We’re not moving this week. Or next month. In fact, we’re not moving for a year. The boxes are still tucked away, the rooms are still full of life, and this home is still very much ours. But we’ve bought a new house, and we’ve started planting roots there. We’re slowly building a future while still living in the present.

That’s what stirred something in me. Not just the logistics of moving, but the quiet emotional shift that begins long before you pack a single box. The awareness that change is coming. And that, ready or not, some kind of sorting will have to begin.

It started with a conversation. A simple suggestion from my husband. Maybe we should start going through The Hole, just to see what’s there. We haven’t done it yet, not really. But even mentioning it seemed to shift something. I can feel the weight of what’s waiting there.

The Hole is just a little unfinished space off the back corner of our basement. Not an attic. Not a proper storage room. Just a tucked-away place where the things we weren’t quite ready to let go of ended up. Baby toys. Holiday decorations. School projects. Bins from my mother’s house after she died. A jumble of decisions postponed and memories packed away.

It’s not just our things either. Some of those boxes hold pieces of my own childhood, carried with me from a previous home. Packed years ago with care and confusion and everything in between. I haven’t seen some of it since before our children were born.

We all have a version of The Hole. Maybe it’s a closet, a drawer, a spare room. Maybe it’s not even a space, but a part of ourselves. A place where we store the regrets we’re not ready to unpack, the grief we’ve postponed, the identities we quietly outgrew.
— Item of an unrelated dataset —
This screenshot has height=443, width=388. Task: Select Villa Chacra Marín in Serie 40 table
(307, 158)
We put things there when we’re too busy, too tired, or too heartbroken to decide what to do with them. We promise ourselves we’ll come back later. Sometimes we do. Sometimes we forget.

But when life shifts, when we’re faced with transition or loss or deep emotional work, we often find ourselves returning to those places. Not all at once, and not always willingly. But something calls us back.
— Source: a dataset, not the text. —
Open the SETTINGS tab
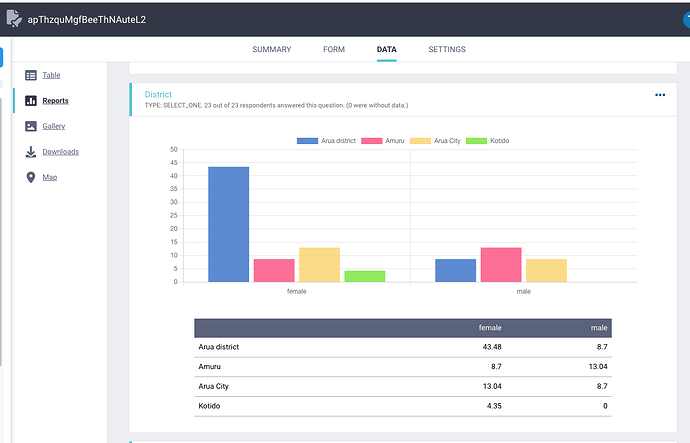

That’s where I am now. Not inside The Hole, but just outside of it. Listening. Remembering. Beginning to imagine what it might mean to go through what’s there. Even though we won’t be leaving this house for quite some time, the inner process has already started. It’s not just about what we’ll bring to the new home. It’s also about what we’ve carried in this one, and beyond.
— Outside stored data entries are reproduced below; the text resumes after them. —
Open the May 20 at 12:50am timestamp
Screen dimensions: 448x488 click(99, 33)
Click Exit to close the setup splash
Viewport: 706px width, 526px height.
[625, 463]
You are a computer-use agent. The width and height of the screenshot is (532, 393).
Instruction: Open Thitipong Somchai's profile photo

I’m remembering a toy I saved, thinking we might have another baby. A preschool art project with stick figures and crooked hearts. A box filled with things from my mother’s home. Keepsakes I couldn’t bear to part with when the grief was still too fresh. So I didn’t. I just sealed them away and tucked them into the dark.

And that’s the thing. When we put something in The Hole, it doesn’t disappear. It just waits. Sometimes for years. Sometimes until we’re finally ready to open the box.

This process, this slow and gentle and deeply personal return, reminds me so much of recovery. Of what happens when we begin to really look at what we’ve stored inside. The emotions we packed away because they were too painful. The choices we didn’t know how to forgive ourselves for. The versions of ourselves we outgrew but never mourned.

It’s not about dumping it all out at once. It’s not a dramatic cleanse or a weekend overhaul. One day we’ll open a box. We’ll sit with it. We’ll decide what still matters and what no longer fits. We’ll let go of what we can. We’ll hold onto what’s still meaningful, sometimes in a new way. And sometimes we’ll simply acknowledge something before placing it back with more care and less fear.

That’s the work I’m moving toward. Not every day. Not all at once. But little by little, as I step into this in-between season, I’m honoring what has been and making space for what’s coming. I’m remembering how much life has been lived in this house. How many changes we’ve walked through. How much love and ache and growth are layered into the fabric of these rooms and these boxes.

There’s a tenderness to it. A kind of reverence. Because even the things I no longer need tell a part of the story. Even the parts I thought I wanted to forget shaped the person I am now.

We’re not rushing. We’re doing this slowly, with intention. And maybe that’s what makes it feel so emotional. It mirrors what happens in real healing. Not everything is meant to come with us. But the sorting itself becomes sacred. The pause. The remembering. The quiet decision to carry forward only what truly belongs in the life we’re building next.

And so, I stand here. Just outside The Hole. Not just preparing to clear out a room, but preparing to clear space inside. For the next version of home. For what’s yet to come. For the peace that follows when we no longer carry what we were never meant to hold alone.